Minnesota has a $20,000 non-refundable application fee and start-up requirements “in the neighborhood of $10 million”. New York’s non-refundable application fee is $10,000 and the license costs $200,000. In both states, the growers also own and control the up to eight or 20 dispensaries, respectively.
How did we not hear screams of “regulatory capture” and “monopolistic cash grab” in 2014 over these laws? Why is it that New York and Minnesota locking up the entire medical marijuana market for seven entities and making it all non-plant and no home grow an acceptable compromise to help patients last year, but Ohio’s 10 entities supplying over 1,000 independent retailers with whole-plant and allowing patients to home grow was unbearable this year?

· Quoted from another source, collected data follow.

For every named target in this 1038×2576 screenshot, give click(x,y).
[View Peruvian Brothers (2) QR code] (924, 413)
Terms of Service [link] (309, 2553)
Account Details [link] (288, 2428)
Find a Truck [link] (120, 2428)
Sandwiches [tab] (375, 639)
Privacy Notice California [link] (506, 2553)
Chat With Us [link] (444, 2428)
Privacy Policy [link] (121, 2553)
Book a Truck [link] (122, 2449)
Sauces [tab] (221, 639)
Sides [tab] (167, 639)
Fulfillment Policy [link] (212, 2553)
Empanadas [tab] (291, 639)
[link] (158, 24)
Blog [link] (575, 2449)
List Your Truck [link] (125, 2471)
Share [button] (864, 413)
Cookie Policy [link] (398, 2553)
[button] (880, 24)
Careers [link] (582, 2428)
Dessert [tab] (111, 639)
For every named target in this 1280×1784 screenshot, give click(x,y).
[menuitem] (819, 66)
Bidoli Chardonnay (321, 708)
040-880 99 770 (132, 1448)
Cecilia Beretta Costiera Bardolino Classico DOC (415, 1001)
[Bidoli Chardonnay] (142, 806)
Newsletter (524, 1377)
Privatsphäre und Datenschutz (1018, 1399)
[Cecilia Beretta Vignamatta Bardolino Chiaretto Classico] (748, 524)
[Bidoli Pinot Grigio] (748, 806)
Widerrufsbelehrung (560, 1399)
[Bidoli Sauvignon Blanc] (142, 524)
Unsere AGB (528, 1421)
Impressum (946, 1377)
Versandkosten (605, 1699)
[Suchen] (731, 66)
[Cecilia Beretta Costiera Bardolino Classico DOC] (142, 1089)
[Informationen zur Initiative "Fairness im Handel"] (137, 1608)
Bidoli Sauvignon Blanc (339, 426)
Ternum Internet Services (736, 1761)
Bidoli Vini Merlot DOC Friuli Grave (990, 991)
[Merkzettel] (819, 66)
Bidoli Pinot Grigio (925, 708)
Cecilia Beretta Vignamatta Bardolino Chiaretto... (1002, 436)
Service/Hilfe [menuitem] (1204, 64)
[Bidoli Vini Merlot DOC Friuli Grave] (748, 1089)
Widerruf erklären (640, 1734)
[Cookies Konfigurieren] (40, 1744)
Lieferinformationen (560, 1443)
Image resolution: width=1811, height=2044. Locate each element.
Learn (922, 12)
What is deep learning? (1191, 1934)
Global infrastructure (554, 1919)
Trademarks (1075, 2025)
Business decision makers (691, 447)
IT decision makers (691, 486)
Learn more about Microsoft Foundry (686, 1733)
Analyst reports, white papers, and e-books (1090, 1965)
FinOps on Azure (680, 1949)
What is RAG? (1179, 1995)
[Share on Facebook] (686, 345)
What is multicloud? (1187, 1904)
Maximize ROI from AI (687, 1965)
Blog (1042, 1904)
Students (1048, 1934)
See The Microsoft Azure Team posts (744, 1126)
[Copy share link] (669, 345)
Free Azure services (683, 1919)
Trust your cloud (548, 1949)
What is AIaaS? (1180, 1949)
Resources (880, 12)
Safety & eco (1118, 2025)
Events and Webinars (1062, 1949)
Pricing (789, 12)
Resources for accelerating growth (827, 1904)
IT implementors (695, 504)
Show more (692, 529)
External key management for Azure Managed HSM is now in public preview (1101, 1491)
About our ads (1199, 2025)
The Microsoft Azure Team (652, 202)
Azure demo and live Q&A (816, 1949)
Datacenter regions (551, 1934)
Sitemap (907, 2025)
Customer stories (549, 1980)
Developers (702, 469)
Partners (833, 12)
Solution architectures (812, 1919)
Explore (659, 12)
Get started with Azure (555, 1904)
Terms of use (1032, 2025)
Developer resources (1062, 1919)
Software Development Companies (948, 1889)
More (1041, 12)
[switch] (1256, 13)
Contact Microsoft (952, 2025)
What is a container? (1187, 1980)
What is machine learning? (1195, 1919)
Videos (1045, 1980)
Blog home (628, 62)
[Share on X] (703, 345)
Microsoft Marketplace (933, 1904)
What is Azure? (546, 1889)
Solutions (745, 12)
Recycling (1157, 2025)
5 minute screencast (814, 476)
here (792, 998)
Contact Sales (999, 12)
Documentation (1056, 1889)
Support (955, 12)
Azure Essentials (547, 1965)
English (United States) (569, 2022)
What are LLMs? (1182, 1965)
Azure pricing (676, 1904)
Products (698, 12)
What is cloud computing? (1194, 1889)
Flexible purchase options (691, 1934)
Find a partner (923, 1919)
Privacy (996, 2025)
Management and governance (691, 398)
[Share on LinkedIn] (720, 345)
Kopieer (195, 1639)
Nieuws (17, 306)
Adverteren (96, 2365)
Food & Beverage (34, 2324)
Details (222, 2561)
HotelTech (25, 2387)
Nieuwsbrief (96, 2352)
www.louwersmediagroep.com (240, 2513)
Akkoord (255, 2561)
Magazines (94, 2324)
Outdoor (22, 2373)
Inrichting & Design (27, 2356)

Finally, there’s Washington’s I-502.
Every reform organization was enthusiastically supportive of that legalization plan, even kicking in six-figure donations to help it pass. Even though patients complained that it didn’t include reconciling the existing medical market and accurately predicted it would lead to legislative decimation of that market, reform organizations (myself included) argued that the first legalization victory was paramount. Even though I-502 established a retail market without allowing home grow, which benefits the capitalists who are selling marijuana. Even though I-502 made the status quo worse for patients and frequent consumers by establishing a 5 nanogram per se DUID that all the reform organizations vigorously oppose.
So, three years ago in Washington, we could reduce patient access, endanger consumers who drive and give a market to the marijuana growers and retailers; but this year we couldn’t create in Ohio medical marijuana for patients who’ve never had it, give everyone the right to home grow and establish more access to marijuana than in all four legal marijuana states combined?
Because Nick Lachey might get rich?
I’m sorry, but none of these justifications about fearing the rise of the marijuana oligarchs rings true to me when reform organizations have supported every medical marijuana law they’ve written since 2010 that does just that.
Fortunately for me, Kevin Sabet can’t trap me in the economic frame. I’ve always supported every marijuana reform that curtails the ability of police to infringe on marijuana consumers’ liberty. Kudos to National NORML and Law Enforcement Against Prohibition for recognizing that civil rights still trump economic ideals.